A kind of folacin receptor targeting type nanogold particle and preparation method thereof
Technical field
The present invention relates to nanogold particle, particularly a kind of folacin receptor targeting type nanogold particle and preparation method thereof.
Background technology
Nanogold particle (GNPs) is applied in the biomedical research more and more widely.Nanogold particle possesses lot of advantages as imaging agents; With respect to other materials; Nanogold particle self has very strong surface plasma resonance, and (Surface PlasmonResonance, SPR) absorption and scattering properties make it help more detecting in medical science as contrast agent application.Nanogold particle is insensitive to the light effect of floating, and shows excellent biological compatibility and no cytotoxicity.Another major reason of nanogold particle extensive use is that it is easy to carry out bio-modification; The surface of nanogold particle combines with sulfydryl, amino and disulphide etc. easily; Especially through forming golden sulfur (Au-S) key, can biomolecule such as polypeptide, nucleic acid and protein be attached to the nanogold particle surface, after the surface of nanogold particle is modified; Can make nanogold particle have molecular targeted function, be applied to the early diagnosis of tumor.
Glutathion (GSH) is as a kind of natural micromolecule tripeptides; Its particular chemical structure is arranged, and have good water-solubility and chemical stability, can stably be combined in the surface of nanogold particle; Make nanogold particle can further modify (Chen W.; Tu X., Guo X, Fluorescent gold nanoparticles-based fluorescence sensor for Cu 2+Ions.Chem.Commun.2009:1736-1738.).Nanogold particle after folate molecule can be modified with glutathion is through forming the surface that covalent bond is connected to nanogold particle, and (folate receptors FR) is the strand glycoprotein of anchor on glycerol phosphate phthalein inositol in the cell membrane to folacin receptor.Folacin receptor has the affinity of height to folic acid and analog thereof, and has basic characteristics such as saturability, reversibility and competitiveness.In tumor research, find; Folic acid metabolism in most of tumor cell is vigorous; The folacin receptor of tumor cell surface is apparently higher than the folacin receptor on normal tissue cell surface, and based on these characteristics, folacin receptor has received concern widely as the molecular target of tumor cell.
Summary of the invention
First purpose of the present invention is to provide a kind of folacin receptor targeting type nanogold particle.

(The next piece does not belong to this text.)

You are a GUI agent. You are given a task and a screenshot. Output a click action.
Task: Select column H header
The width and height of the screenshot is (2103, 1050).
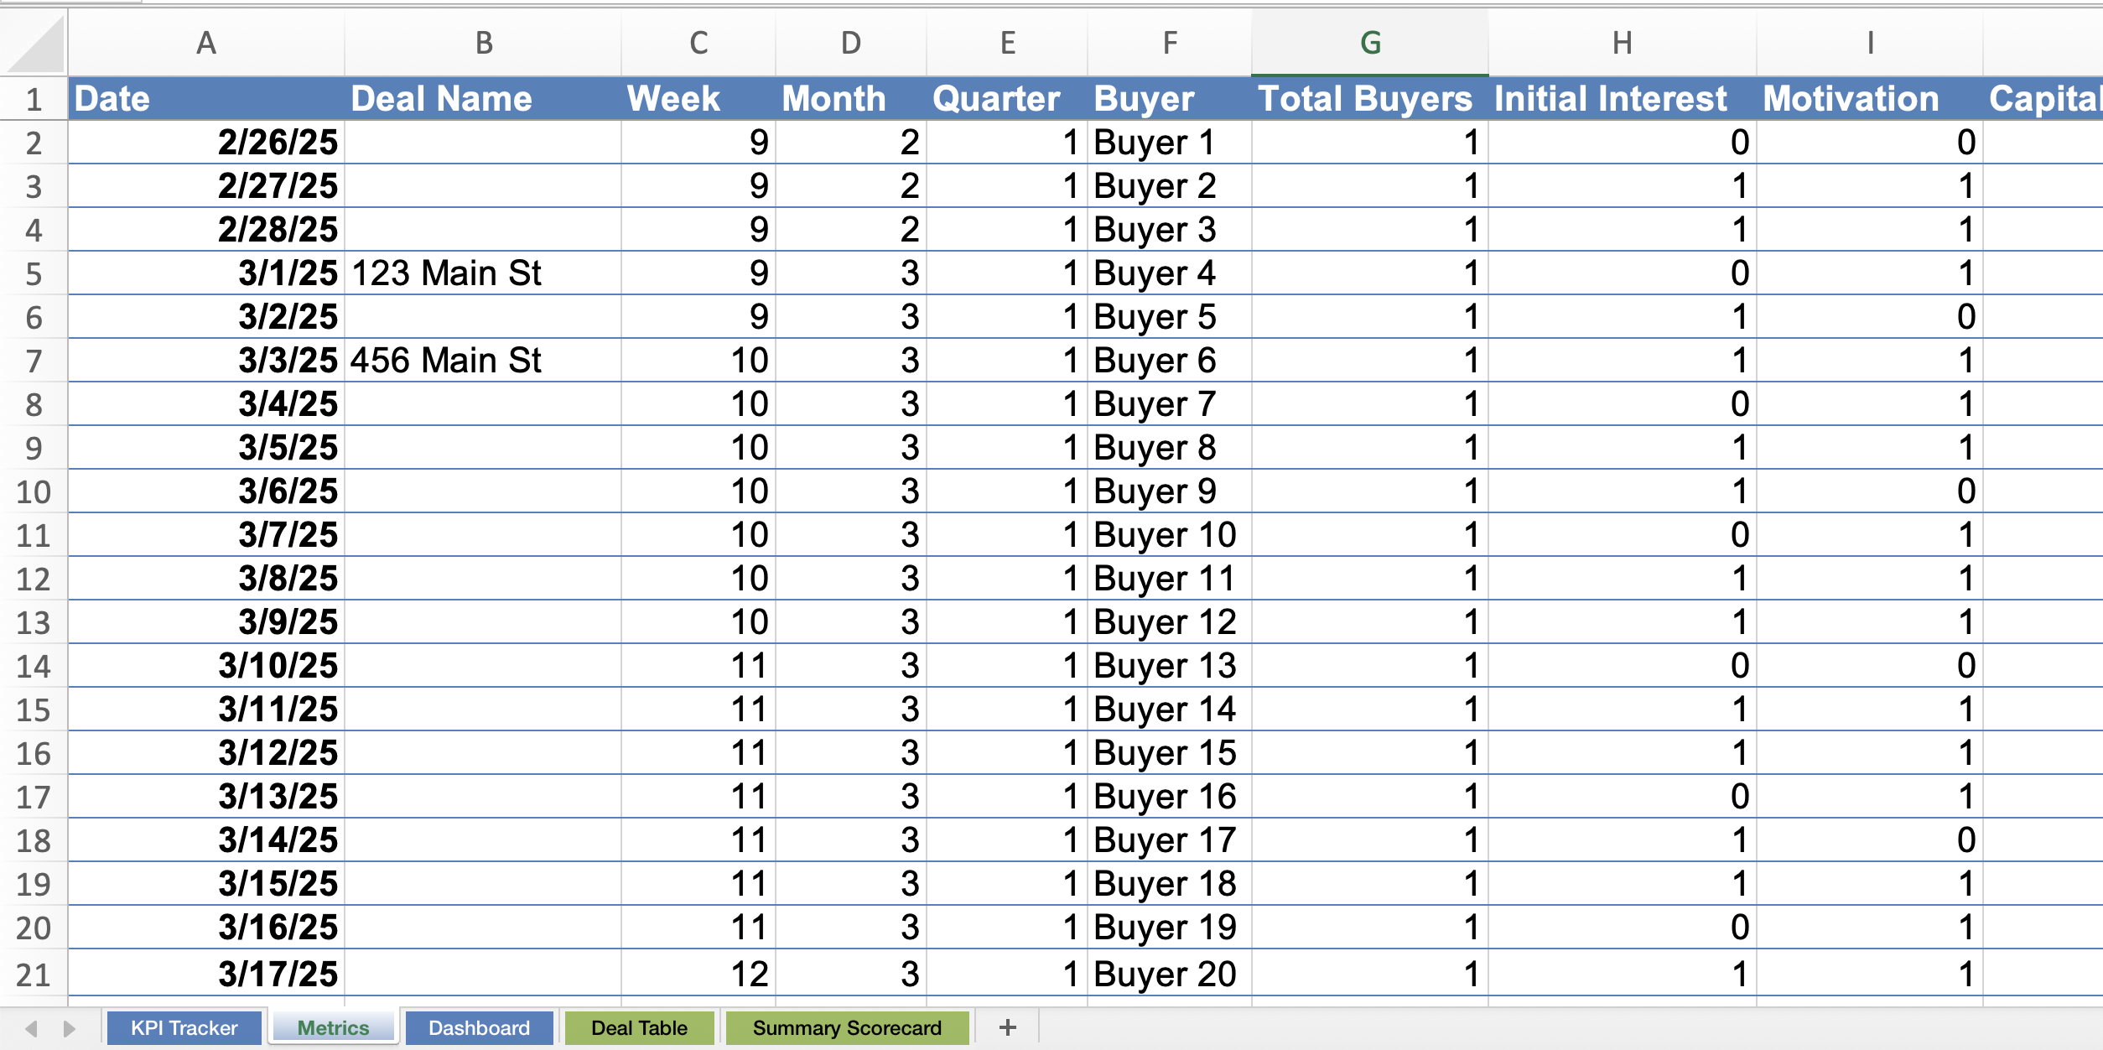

Second purpose of the present invention is to provide a kind of method for preparing of folacin receptor targeting type nanogold particle.
Forming of said a kind of folacin receptor targeting type nanogold particle by nanogold particle, folic acid and glutathion; The sulfydryl of said glutathion and the surface of nanogold particle form golden sulfur (Au-S) key, and the carboxyl in the said glutathion and the amino of said folic acid form amido link.
The mol ratio of said nanogold particle, folic acid and glutathion can be 1: (1~2): (1~3).
The method for preparing of said a kind of folacin receptor targeting type nanogold particle may further comprise the steps:
1) with chlorauric acid solution and citric acid three sodium solution add in the entry mixed solution, mixed solution is heated postcooling promptly gets solution A;
2) glutathione solution is added in the solution A, stir, get solution B after the dialysis;
3) in solution B, add N-hydroxy-succinamide (NHS) and dicyclohexylcarbodiimide (DCC), add folic acid behind the stirring and evenly mixing, restir, dialysis promptly gets product folacin receptor targeting type nanogold particle.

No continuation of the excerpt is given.